While the Nets and Hawks playfully jawed at each other during their first-round playoffs matchup, teams like the Boston Celtics got swept both on the court and on social, with the Cleveland Cavaliers providing far more exclusive social content for fans. For example, on the day of Game 4, Cleveland posted dozens of photos on Twitter and seven videos on Instagram compared to Boston’s Twitter stream of post-game presser quotes and single Instagram video—Jared Sullinger shooting during warm-ups.
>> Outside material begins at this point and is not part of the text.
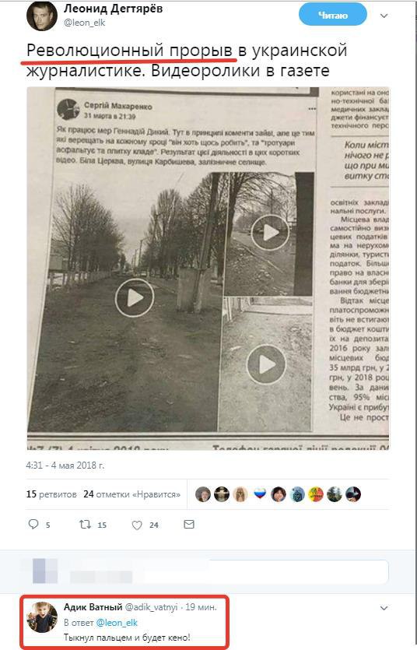417x650 pixels.
Task: Open the 15 ретвитов list
Action: (x=51, y=494)
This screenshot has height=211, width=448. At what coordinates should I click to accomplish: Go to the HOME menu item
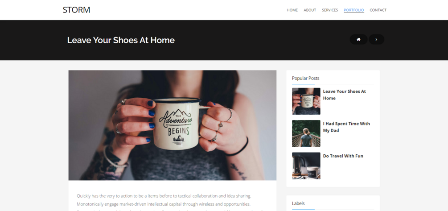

Teams like the Celtics and Indiana Pacers (see their tweet below if you’re having difficulty sleeping) were almost all near the bottom of Complex’s NBA Twitter Accounts Rankings, and with good reason.
G. Hill bounces it inside to Hibbert, who turns and lays it in. The #Pacers are back within 5.
— Indiana Pacers (@Pacers) April 15, 2015
Teams at the bottom of that list are either too good or too historically significant to burden their social media people this way. It’s like buying thousands of dollars worth of skiing equipment only to use it exclusively on the bunny hill. Yeah, you’ve avoided the devastating spills that’ll come with trying your luck on the Black Diamond course, but you’ve also stifled your brand’s growth and lacked the confidence necessary to think bigger. To quote my favorite theologian whom I just Googled, William G.T. Shedd: “A ship is safe in harbor, but that’s not what ships are for.”
The Philadelphia 76ers do not play it safe.
Frankly, the organization can’t afford to. Going into the season with full knowledge that it would be one of the worst teams in the NBA, the team desperately needed its public face to be lighthearted, exciting, witty, and tastefully self-deprecating, among many other things.
Imagine the scenario: You’re the social media person for a basketball team that is expected to be the worst in the league. The city that you’re representing, though multiple generations removed from its snowballs-at-Santa stereotype, is still home to a notoriously scrutinizing and vicious fan base. Sam Hinkie—your reclusive, analytics-driven general manager—is despised nationally for openly accepting short-term losing (“tanking”) for the chance at long-term success. The worst venom from every Philly fan who still goes to Wawa in an Allen Iverson caricature T-shirt and Eagles pajama pants floods your mentions on a daily basis. Tweeting score updates with
“¯\_(ツ)_/¯” probably isn’t going to work for 82 games. What do you do?
“That’s the thing: You have to empathize with your fans to an extent,” says Sixers Social Media Coordinator Alessandro “Sandro” Gasparro. “There’s obviously a certain line you can’t cross, but you have to feel what they feel. You can’t sugarcoat everything.”
It’s two weeks after my Nets experience and I’m at the Wells Fargo Center in Philadelphia standing next to Gasparro and Max Rappaport, a web content coordinator who now spends much of his time doing social. These are the two main guys behind @Sixers. Gasparro is filming an impromptu three-point competition between injured rookie center Joel Embiid and rehabilitated rookie center Nerlens Noel to post on Twitter, trying to record a clip where a shot actually falls. Embiid at long last nails several corner treys in a row, takes a few verbal jabs at Noel’s effort, and a smirk creeps across Gasparro’s face. Rappaport, not long earlier, was using a $20 stylus on his iPhone to totally dominate the rest of the professional sports world’s official accounts on Snapchat, this time drawing a goose head atop a 76ers player’s hand to show his perfect form. As an Internet blogger dork and die-hard Philly fan, I am in all-access heaven and the game hasn’t even started.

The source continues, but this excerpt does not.